▶ **PASSAGE GIVEN**:

%%

Two questions from very different students stuck out: one, from a student of colour who asked me a question that at first stumped me and almost caused me to do a double take. She is from Scarborough, which in my parlance is immigrant-rich. Her question (I paraphrase): Why should the white folks in Scarborough care about diversity? What’s in it for them? Why should they care?

The second intriguing question came from a white student who, while recognizing the need for diversity and acknowledging that he would face fewer barriers than some of his classmates of colour, asked, ‘What can I do to be more diverse in the journalism I practice as a future professional?’

These questions came from a classroom that was far more representative of the Canadian population than the graduate class I attended at Carleton in 2002-2003 as a newcomer to Canada. The students I was speaking to were a “colourful” bunch, without necessarily implying that any of them were foreign-born or immigrant themselves, but rather “colour” as the easiest signifier of diversity. They seemed to have diversity ingrained in them.

To the question about Scarborough, I spoke at some length to the “demographic drivers” that will upend our current understanding of “minority” communities. For example, Canada reached a tipping point last year when all our labour market growth came from immigration. More importantly, I said, since the 1970’s, our newcomers have come from Asia, Africa and Latin America—not western and central Europe, unlike in the decades before.

These newcomers are not only adding continually to the “visible minority” population, but they bring worldviews and socio-political mores that are very different from earlier generations of immigrants to Canada. Mosques and churches are filling up. Canada is being re-imagined before our very eyes.

Part of the explanation for the rise of a new populist sentiment in the U.S. has been attributed to the looming ‘white minority’ scenario that hovers over America. Current demographic projections suggest that whites will be outnumbered by Hispanics, blacks, Asians and multi-racial Americans by 2044.

%%

▶ **WRITTEN EXERCISE 1**: Format the records in Block 1 as a Markdown table with the columns "Row" and "Entry": give each nonblank line its row number and its text.

▶ **LISTED ENTRIES**:

%%

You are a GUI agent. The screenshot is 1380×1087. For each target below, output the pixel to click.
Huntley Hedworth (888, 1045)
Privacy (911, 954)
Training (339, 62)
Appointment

%%

▶ **WRITTEN EXERCISE 2**: In the passage on diversity, replace "populist" with "nationalist" and write out the text from "Part of the" to "Americans by 2044.".

▶ **CORRECT RESPONSE 1**:
| Row | Entry |
|---|---|
| 1 | You are a GUI agent. The screenshot is 1380×1087. For each target below, output the pixel to click. |
| 2 | Huntley Hedworth (888, 1045) |
| 3 | Privacy (911, 954) |
| 4 | Training (339, 62) |
| 5 | Appointment |

▶ **CORRECT RESPONSE 2**:
Part of the explanation for the rise of a new nationalist sentiment in the U.S. has been attributed to the looming ‘white minority’ scenario that hovers over America. Current demographic projections suggest that whites will be outnumbered by Hispanics, blacks, Asians and multi-racial Americans by 2044.